▶ Entries supplied

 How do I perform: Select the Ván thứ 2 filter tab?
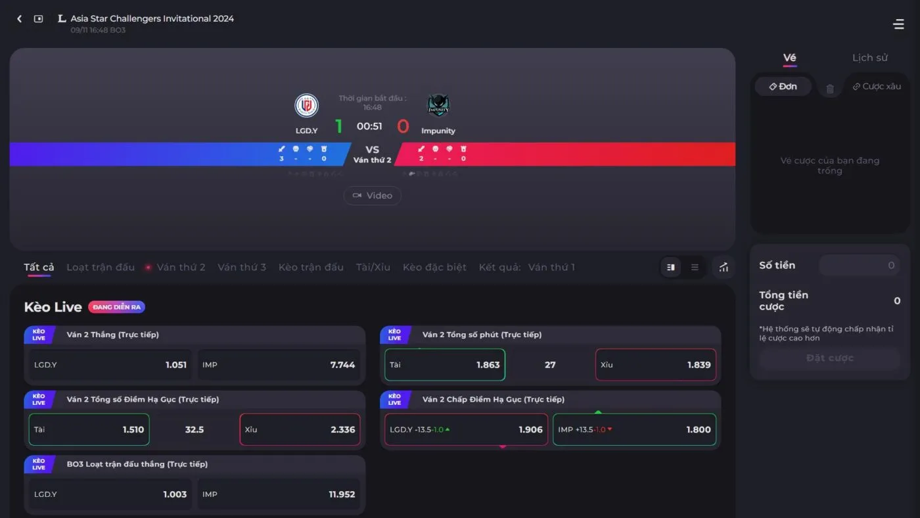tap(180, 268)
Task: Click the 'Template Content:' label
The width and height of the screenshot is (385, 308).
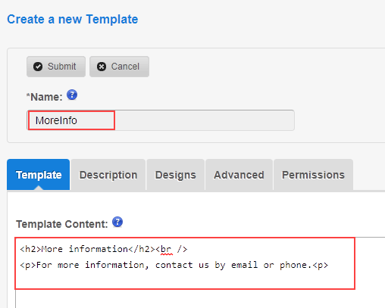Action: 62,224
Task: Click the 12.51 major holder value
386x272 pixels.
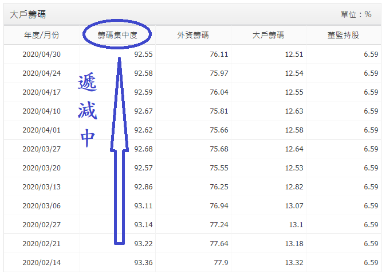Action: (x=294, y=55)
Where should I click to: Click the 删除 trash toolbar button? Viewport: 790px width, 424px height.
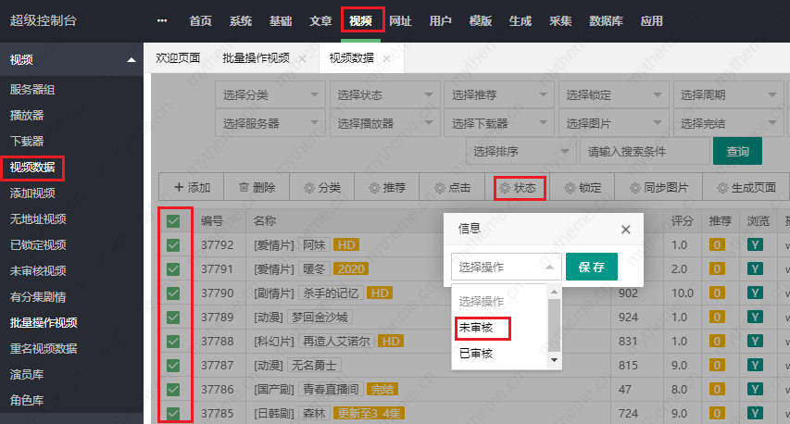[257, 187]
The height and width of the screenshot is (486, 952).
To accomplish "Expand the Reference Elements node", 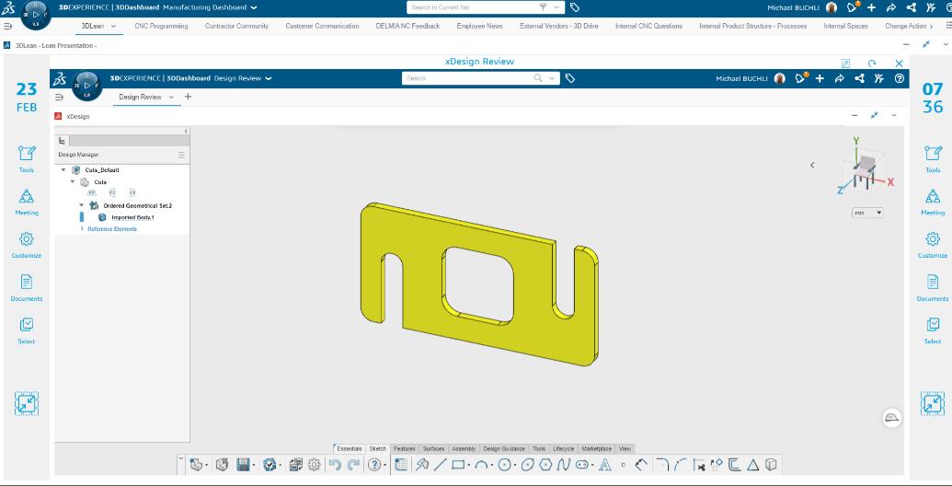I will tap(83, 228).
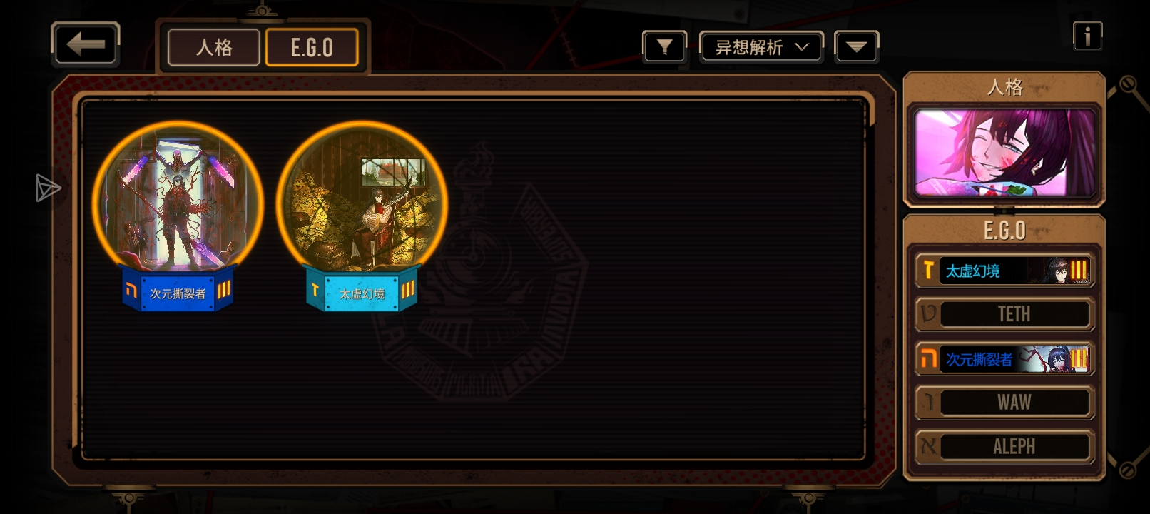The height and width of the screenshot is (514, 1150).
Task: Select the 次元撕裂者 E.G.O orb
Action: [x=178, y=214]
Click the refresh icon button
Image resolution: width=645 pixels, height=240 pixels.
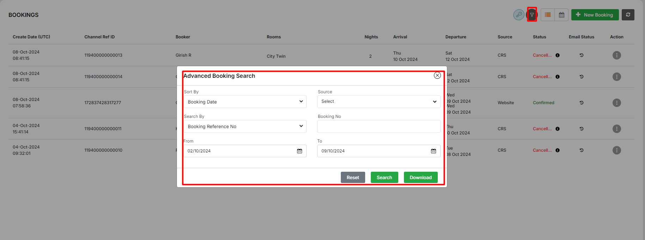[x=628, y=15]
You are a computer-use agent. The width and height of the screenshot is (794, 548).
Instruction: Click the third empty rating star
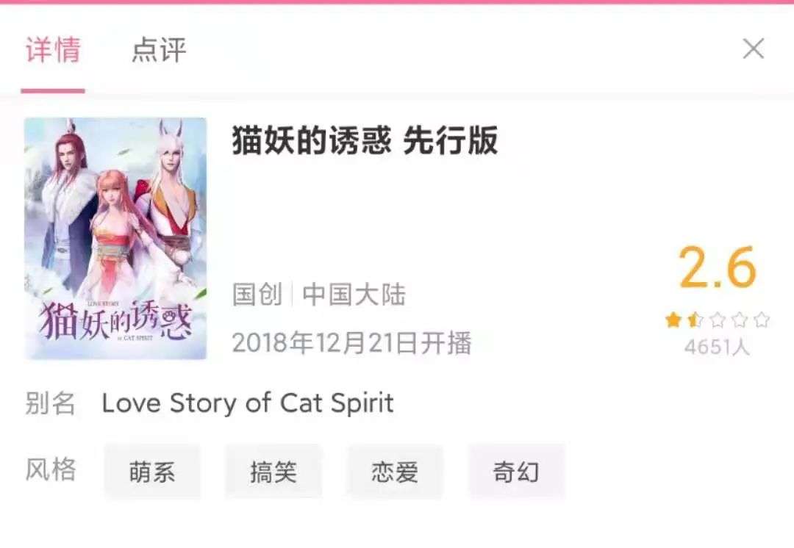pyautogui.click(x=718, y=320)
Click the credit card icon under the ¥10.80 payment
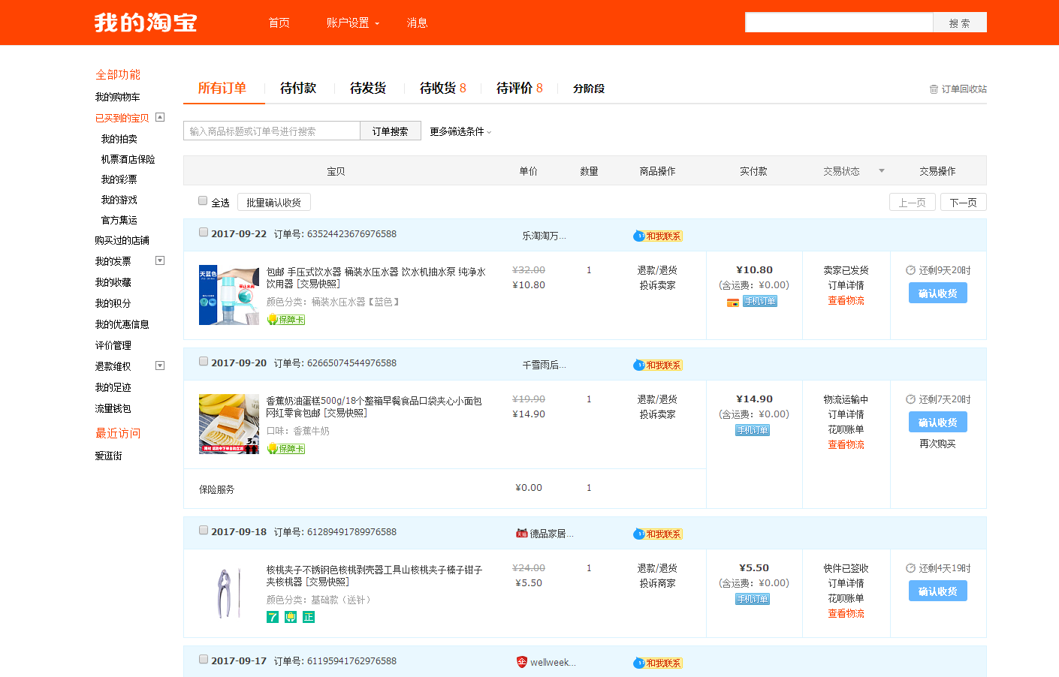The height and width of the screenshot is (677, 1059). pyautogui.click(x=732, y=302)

▶ What is expected
Reproduce the data above word for word, starting at the line containing "You are a computer-use" and running through the last line of the data. Leave the pictures out.

▶ Task solution
You are a computer-use agent. The width and height of the screenshot is (794, 548).
Instruction: Click the third empty rating star
pyautogui.click(x=718, y=320)
Click the credit card icon under the ¥10.80 payment
The height and width of the screenshot is (677, 1059). pyautogui.click(x=732, y=302)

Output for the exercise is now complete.